What is needed. Beginning with the line where "American Academy of Dermatology (74, 2528)" appears, restate each line word for word until the data ends. Pictures do not go in.

[Stored items]
● ● ● ●
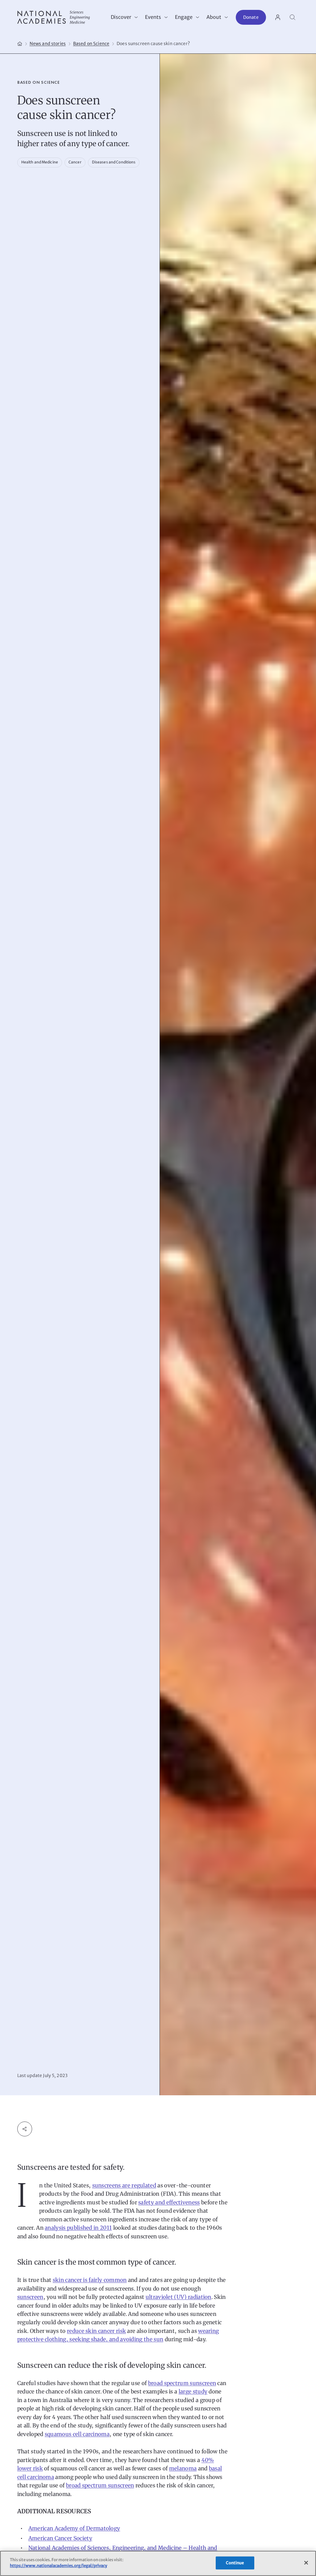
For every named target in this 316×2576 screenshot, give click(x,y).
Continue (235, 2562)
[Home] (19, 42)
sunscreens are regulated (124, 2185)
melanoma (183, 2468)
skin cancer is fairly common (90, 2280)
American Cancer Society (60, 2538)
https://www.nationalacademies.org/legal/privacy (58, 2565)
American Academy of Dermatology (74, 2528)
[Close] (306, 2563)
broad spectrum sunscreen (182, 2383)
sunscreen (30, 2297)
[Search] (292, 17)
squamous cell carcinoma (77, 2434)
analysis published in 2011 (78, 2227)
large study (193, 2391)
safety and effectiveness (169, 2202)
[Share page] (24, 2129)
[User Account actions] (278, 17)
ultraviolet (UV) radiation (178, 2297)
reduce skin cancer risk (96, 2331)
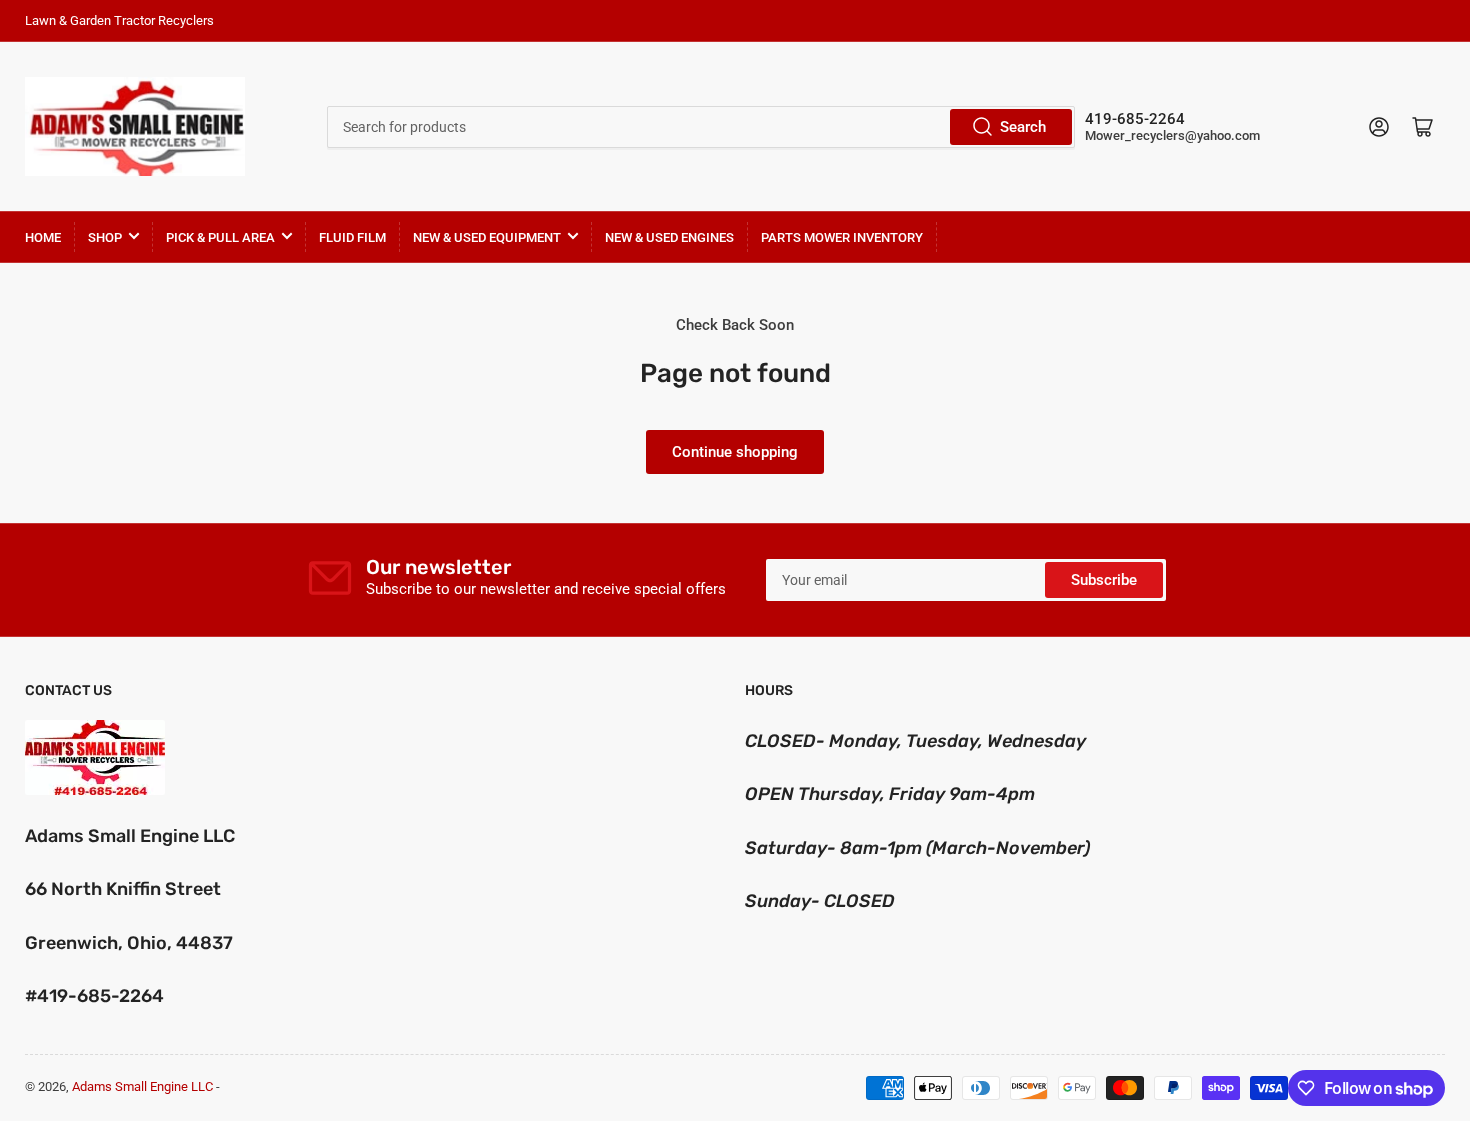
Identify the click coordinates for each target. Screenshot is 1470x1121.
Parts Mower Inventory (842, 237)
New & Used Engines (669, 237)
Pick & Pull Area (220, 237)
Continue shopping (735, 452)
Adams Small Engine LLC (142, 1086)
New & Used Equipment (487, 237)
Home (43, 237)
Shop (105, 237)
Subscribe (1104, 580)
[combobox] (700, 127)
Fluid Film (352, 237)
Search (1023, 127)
● ● ● ●
Answer box.
American Academy of Dermatology (74, 2528)
[Close] (306, 2563)
broad spectrum sunscreen (182, 2383)
sunscreen (30, 2297)
[Search] (292, 17)
squamous cell carcinoma (77, 2434)
analysis published in 2011 (78, 2227)
large study (193, 2391)
safety and effectiveness (169, 2202)
[Share page] (24, 2129)
[User Account actions] (278, 17)
ultraviolet (UV) radiation (178, 2297)
reduce skin cancer risk (96, 2331)
Identify the click coordinates for each target. Screenshot is 1470x1121.
Parts Mower Inventory (842, 237)
New & Used Engines (669, 237)
Pick & Pull Area (220, 237)
Continue shopping (735, 452)
Adams Small Engine LLC (142, 1086)
New & Used Equipment (487, 237)
Home (43, 237)
Shop (105, 237)
Subscribe (1104, 580)
[combobox] (700, 127)
Fluid Film (352, 237)
Search (1023, 127)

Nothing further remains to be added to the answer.